• **PROBLEM**: Locate the line that contains "Task: Click the 150 tick label on Data X axis" in the data that follows. Copy it and every subsequent line to the end, exactly, excluding pictures.

Segment Open

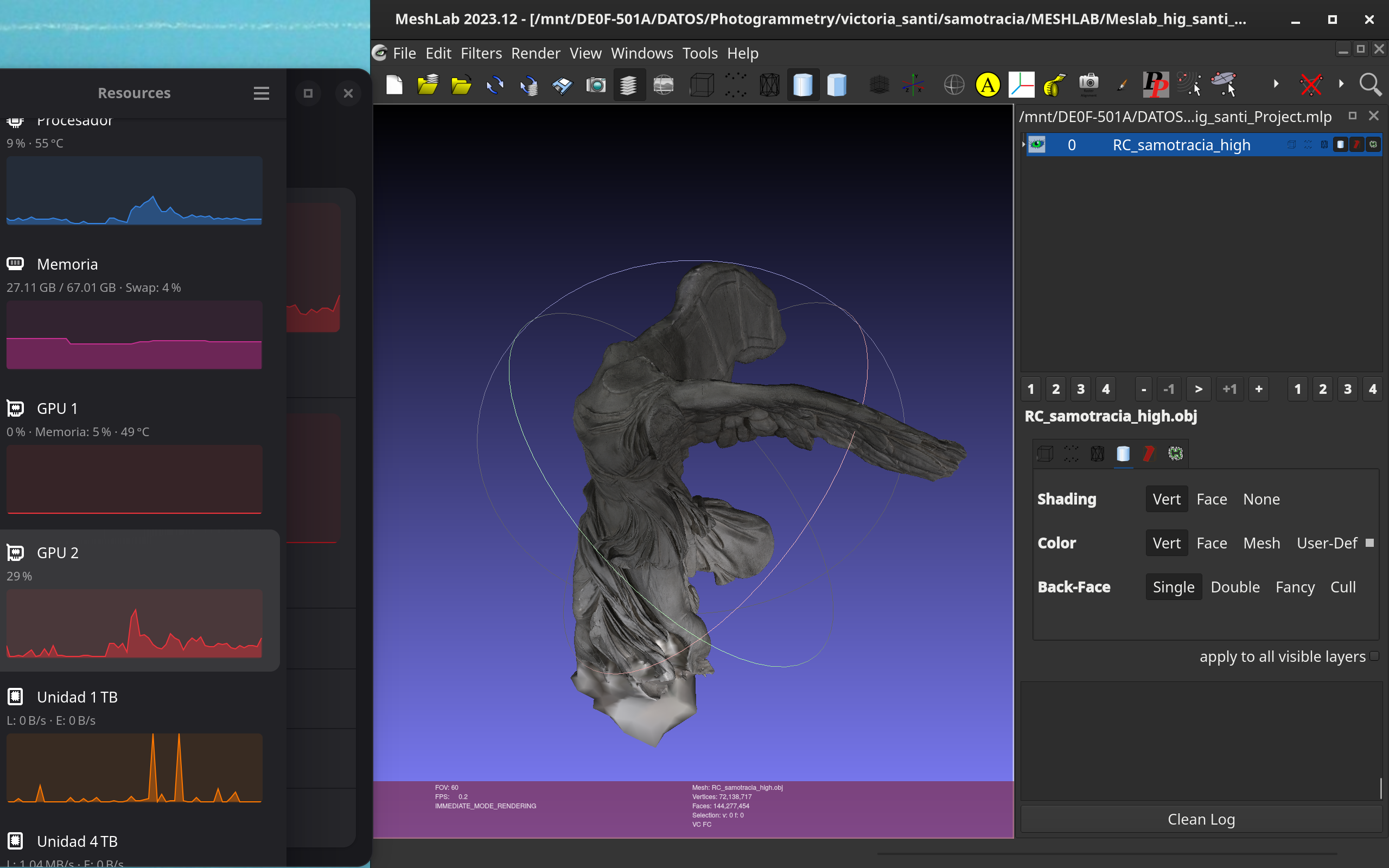Select the Measuring tape tool
The image size is (1389, 868).
1054,85
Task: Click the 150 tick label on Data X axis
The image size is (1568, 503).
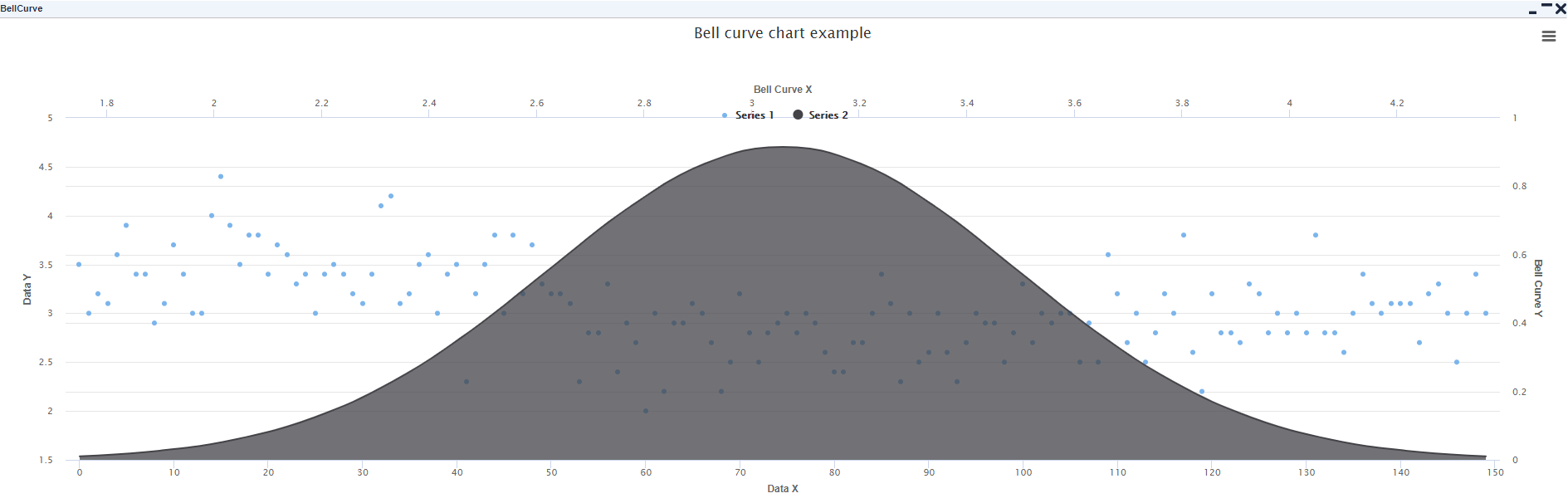Action: (1495, 472)
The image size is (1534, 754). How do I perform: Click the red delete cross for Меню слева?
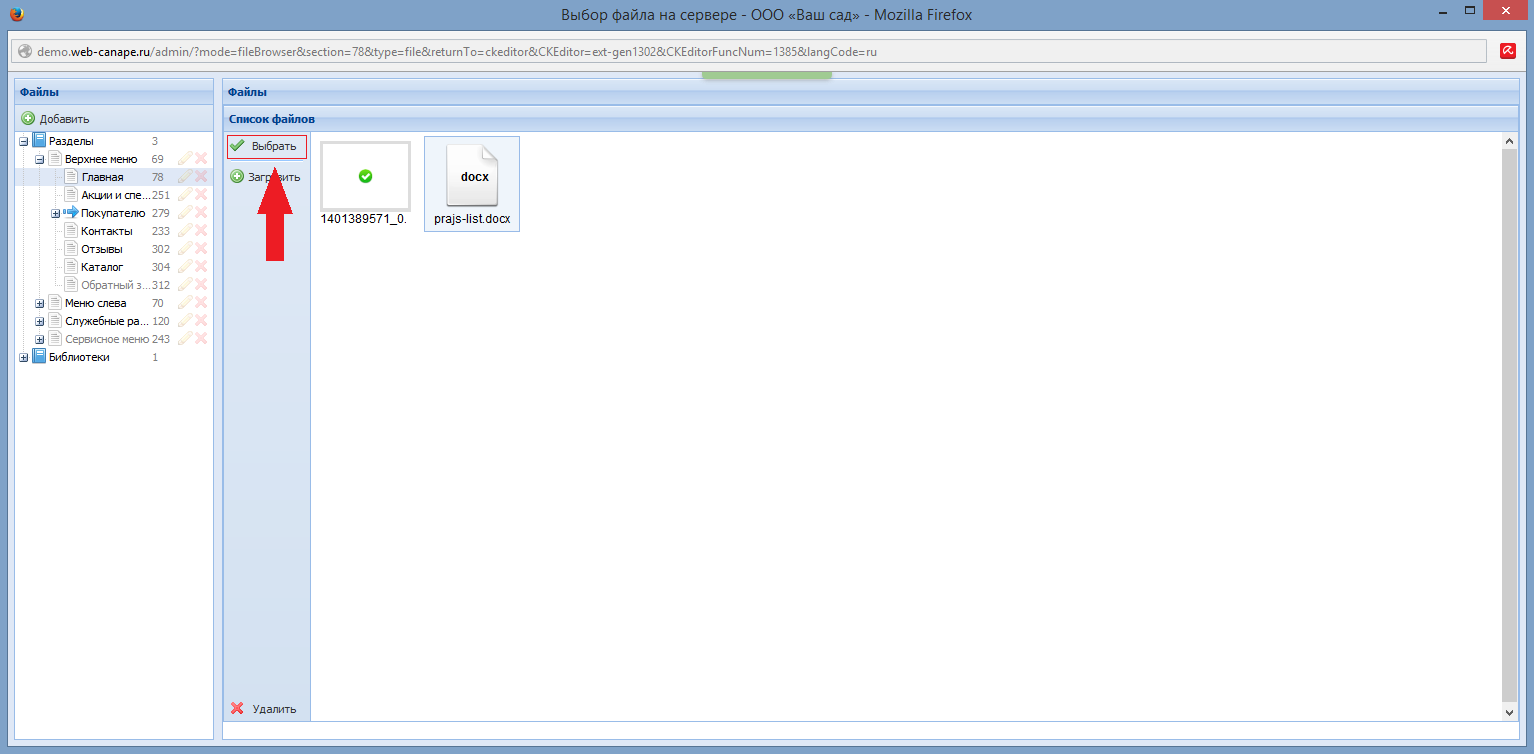pos(201,303)
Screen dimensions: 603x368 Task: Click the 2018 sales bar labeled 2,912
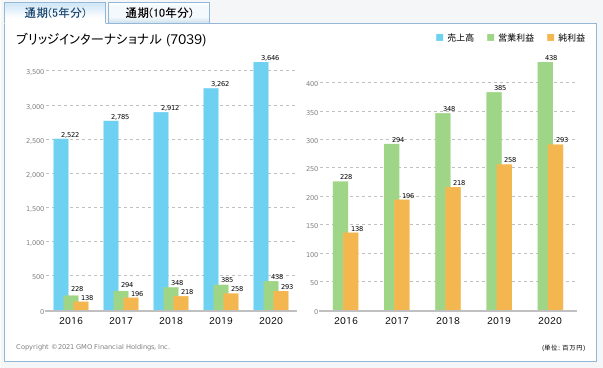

Segment Closed

• **YOUR RESPONSE**:
Task: Click the 150 tick label on Data X axis
The image size is (1568, 503).
Action: (1495, 472)
The image size is (1534, 754). How do I perform: Click the red delete cross for Меню слева?
pos(201,303)
Screen dimensions: 603x368 Task: Click the 2018 sales bar labeled 2,912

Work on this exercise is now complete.